Gresik (beritajatim.com) – Perjuangan tim bola voli putri Gresik Petrokimia diajang proliga 2025 belum habis. Tim asal Gresik itu, kembali membuka peluang ke final four usai mengalahkan Jakarta Livin Mandiri 3-2 (19-25, 19-25, 25-20, 25-19, 15-13), di GOR A.Yani Pontianak, Sabtu (15/2/2025).
Kemenangan atas Jakarta Livin Mandiri ini, membuat tim asuhan Ayub Hidayat meraih lima kemenangan dari 11 laga, sama dengan jumlah kemenangan yang diraih Electric PLN, yakni lima. Namun, PLN baru bermain 9 laga.
Gresik Petrokimia masih menyisakan satu laga melawan Yogya Falcons di Palembang, pekan depan. Sedangkan Electric PLN masih menyisakan tiga laga, satu diantaranya di Pontianak melawan Yogya Falcons, Minggu (16/2) dan dua laga lainnya di Palembang.
Klasemen sementara, posisi Gresik Petrokimia naik ke peringkat keempat menggeser Jakata Electric PLN. Kedua tim sama-sama meraih lima kemenangan tetapi Petrokimia nilai 16 dan Electric PLN 14.
Duel Gresik Petrokimia kontra Jakarta Livin Mandiri berlangsung dramatis. Set pertama dan kedua, tim asal Jakarta itu menang 25-19 dan 25-19. Namun, set ketiga dan keempat Gresik Petrokimia tampil percaya diri mampu menyamakan skor menjadi 2-2 dan dipaksa bermain lima set.

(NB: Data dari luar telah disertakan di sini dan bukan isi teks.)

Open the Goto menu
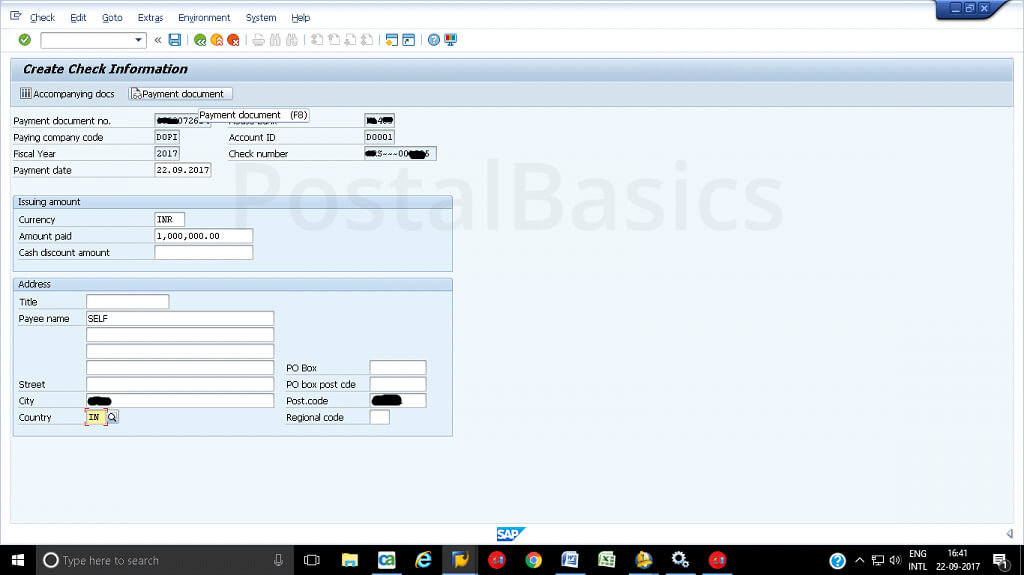The width and height of the screenshot is (1024, 575). click(112, 18)
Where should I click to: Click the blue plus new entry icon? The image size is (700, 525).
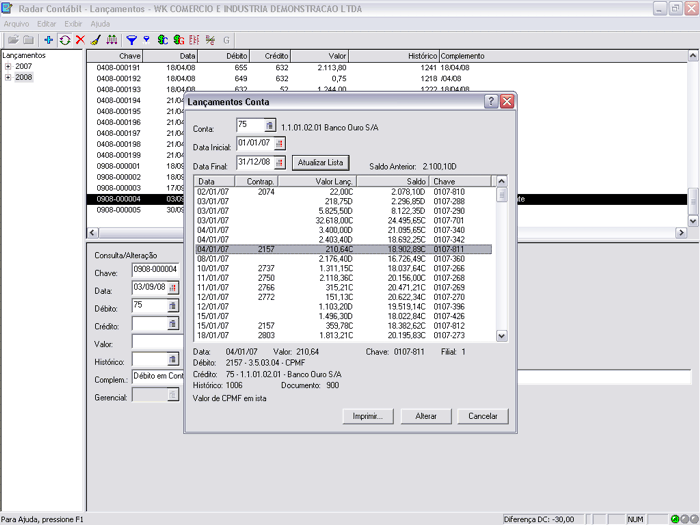pyautogui.click(x=49, y=40)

Set ketiga kemenangan Jakarta Livin Mandiri sudah di depan mata. Tim asuhan Danai Sriwacharamaytakul itu sudah unggul 18-15. Tetapi, dari poin itu Gresik Petrokimia mampu menghentikan Livin’ di angka 18 menjadi 18-23. Aulia dkk sempat poin 19-23 dan akhirnya ditutup dengan kemenangan Gresik Petrokimia 25-19.

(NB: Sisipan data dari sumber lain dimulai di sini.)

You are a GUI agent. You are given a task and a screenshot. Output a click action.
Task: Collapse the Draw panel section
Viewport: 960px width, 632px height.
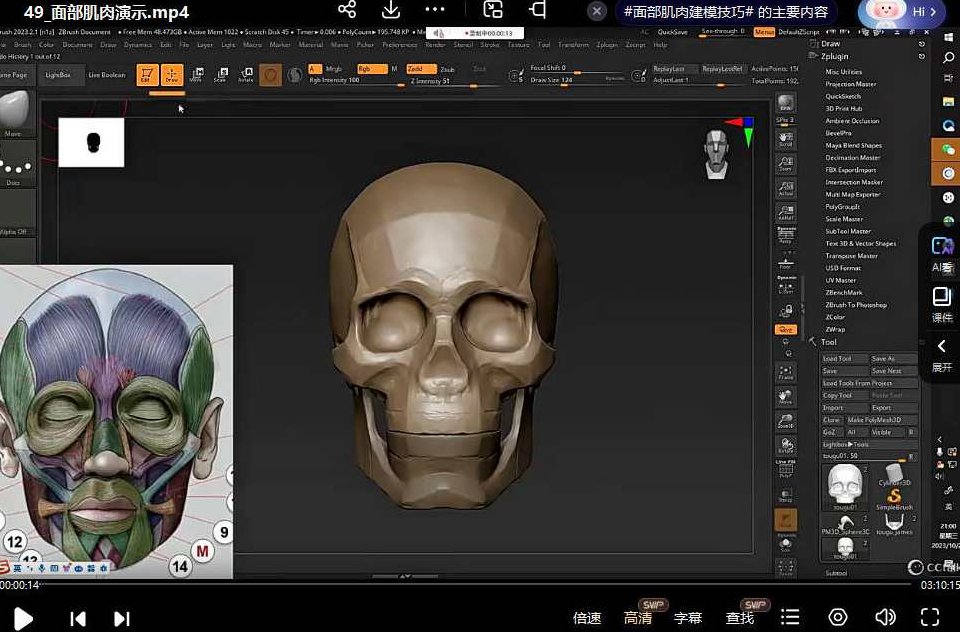(830, 44)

Set keempat kembali terulang. Jakarta Livin Mandiri terhenti di angka 15-15. Petrokimia melejit dan mampu menggapai lima angka menjadi 20-15, kemudian berakhir 25-19 untuk kemenangan tim asuhan Ayub Hidayat dengan skor 25-19.
Set penentuan atau set kelima, Jakarta Livin Mandiri melaju dengan 4-0. Namun, perlahan Petrokimia mampu mengejar dan membuat kedudukan saling menyusul 11-11 dan 12-12. Set itu diselesaikan Petrokimia dengan 15-13.
Asisten manager tim Livin’, Adnan Husein mengatakan kesalahan timnya terjadi pada set ketiga dan keempat. “Set ketiga dan keempat, terutama set ketiga kita salah. Harusnya kita menang 3-0,” ujarnya.
Sementara itu, pelatih Petrokimia, Ayub Hidayat menuturkan, bersyukur timnya meraih kemenangan melawan Livin’. “Kemenangan ini tidak terlepas dari hasil kerja keras para pemain. Saya berterima kasih kepada pemain,” tuturnya.
Kekalahan dua set awal lanjut dia, karena hasil evaluasi timnya melihat dua pemain yang lama dari Livin’. “Kita belum pernah lihat dua pemain asing yang baru ini. Tapi alhamdulillah anak-anak bisa mengatasi di tiga set berikutnya.
Sedangkan, salah satu pemain Petrokimia, Maya Kurnia Indri, sejak awal dikatakan laga hari ini cukup berat. “Hari ini berat. Karena kira hari pertama main lima set lawan Bandung bjb. Jangan mau menyerah,” pungkasnya. [dny/kun]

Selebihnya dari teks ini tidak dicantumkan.